Dans le nord du Bénin, la lutte contre les incursions djihadistes s’intensifie, avec un appui croissant – mais discret – de la France. Officiellement, Paris affirme limiter son intervention à des missions de formation au profit des forces armées béninoises. Mais selon plusieurs sources concordantes, cette coopération dépasserait désormais le simple cadre technique.
Le 19 mars dernier, une rencontre stratégique s’est tenue à Cotonou entre le chef d’état-major des armées françaises, le général Fabien Mandon, et ses homologues béninois et ivoirien. Cette réunion visait à consolider la coordination sécuritaire dans une région de plus en plus exposée aux groupes armés opérant depuis le Burkina Faso et le Niger.

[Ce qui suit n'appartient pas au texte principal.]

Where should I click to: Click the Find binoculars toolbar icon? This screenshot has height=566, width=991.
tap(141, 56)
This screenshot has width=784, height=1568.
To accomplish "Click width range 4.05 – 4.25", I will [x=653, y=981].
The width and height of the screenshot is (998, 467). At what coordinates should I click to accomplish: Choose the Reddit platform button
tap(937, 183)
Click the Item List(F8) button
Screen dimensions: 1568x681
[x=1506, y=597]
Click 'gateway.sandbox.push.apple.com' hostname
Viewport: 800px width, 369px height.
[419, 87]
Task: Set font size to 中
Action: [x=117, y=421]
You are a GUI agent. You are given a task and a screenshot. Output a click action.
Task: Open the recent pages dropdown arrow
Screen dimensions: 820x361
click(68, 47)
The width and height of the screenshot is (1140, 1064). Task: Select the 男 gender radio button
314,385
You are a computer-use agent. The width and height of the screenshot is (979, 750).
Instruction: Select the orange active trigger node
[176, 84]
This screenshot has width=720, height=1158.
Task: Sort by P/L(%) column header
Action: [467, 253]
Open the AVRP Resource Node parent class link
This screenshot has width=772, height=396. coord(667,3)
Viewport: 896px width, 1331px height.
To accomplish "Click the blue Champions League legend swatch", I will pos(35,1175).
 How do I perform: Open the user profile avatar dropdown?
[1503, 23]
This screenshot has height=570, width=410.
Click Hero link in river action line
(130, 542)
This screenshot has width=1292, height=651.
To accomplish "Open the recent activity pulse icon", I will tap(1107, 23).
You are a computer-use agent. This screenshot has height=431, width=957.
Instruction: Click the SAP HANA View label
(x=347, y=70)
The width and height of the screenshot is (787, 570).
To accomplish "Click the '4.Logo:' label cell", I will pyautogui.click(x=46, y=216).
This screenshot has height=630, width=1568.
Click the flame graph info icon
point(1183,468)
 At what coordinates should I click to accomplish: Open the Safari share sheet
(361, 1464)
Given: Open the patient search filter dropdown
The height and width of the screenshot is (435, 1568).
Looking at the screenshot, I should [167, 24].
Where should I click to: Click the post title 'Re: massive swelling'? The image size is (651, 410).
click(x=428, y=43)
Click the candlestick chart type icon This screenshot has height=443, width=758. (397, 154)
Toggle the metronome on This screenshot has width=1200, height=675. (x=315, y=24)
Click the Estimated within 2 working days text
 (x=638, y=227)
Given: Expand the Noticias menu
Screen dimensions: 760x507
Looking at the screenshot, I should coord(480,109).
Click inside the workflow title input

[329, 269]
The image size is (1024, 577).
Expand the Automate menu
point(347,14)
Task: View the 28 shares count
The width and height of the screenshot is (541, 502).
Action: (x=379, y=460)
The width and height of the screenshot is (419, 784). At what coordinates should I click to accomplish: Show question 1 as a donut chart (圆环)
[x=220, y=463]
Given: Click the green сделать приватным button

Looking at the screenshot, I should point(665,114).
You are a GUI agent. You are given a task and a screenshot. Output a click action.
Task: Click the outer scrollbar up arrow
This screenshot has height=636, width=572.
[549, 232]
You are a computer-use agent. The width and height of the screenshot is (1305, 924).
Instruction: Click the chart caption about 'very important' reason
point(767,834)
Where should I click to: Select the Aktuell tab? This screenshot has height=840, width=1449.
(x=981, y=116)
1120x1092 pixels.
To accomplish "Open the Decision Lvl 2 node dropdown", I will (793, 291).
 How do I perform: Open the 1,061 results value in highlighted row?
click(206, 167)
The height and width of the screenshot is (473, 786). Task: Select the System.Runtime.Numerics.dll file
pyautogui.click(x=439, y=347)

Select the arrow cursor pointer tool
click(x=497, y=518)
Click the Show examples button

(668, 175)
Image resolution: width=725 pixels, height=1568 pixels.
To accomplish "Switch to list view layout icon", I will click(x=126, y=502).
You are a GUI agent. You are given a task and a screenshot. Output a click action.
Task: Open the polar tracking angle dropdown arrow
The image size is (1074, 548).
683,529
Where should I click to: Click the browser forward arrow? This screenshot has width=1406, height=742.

Dans sa communication officielle, la France insiste sur son rôle de partenaire stratégique, axé sur la formation, le transfert de compétences et l’amélioration des capacités opérationnelles des forces locales. Des instructeurs français seraient ainsi déployés dans des villes clés du nord béninois, notamment à Parakou et Kandi.
Cependant, sur le terrain, la réalité semble plus complexe. Des éléments issus du commandement des opérations spéciales françaises seraient également impliqués, aux côtés des unités béninoises, dans certaines opérations sensibles. Cette implication, bien que non reconnue officiellement, traduirait une adaptation progressive de la stratégie française face à l’extension de la menace djihadiste dans le golfe de Guinée.
Le nord du Bénin, longtemps épargné par les violences sahéliennes, est devenu ces dernières années une zone de tension croissante. Les autorités béninoises ont renforcé leur dispositif sécuritaire, notamment à travers des unités spécialisées, afin de contenir les infiltrations et protéger les populations civiles.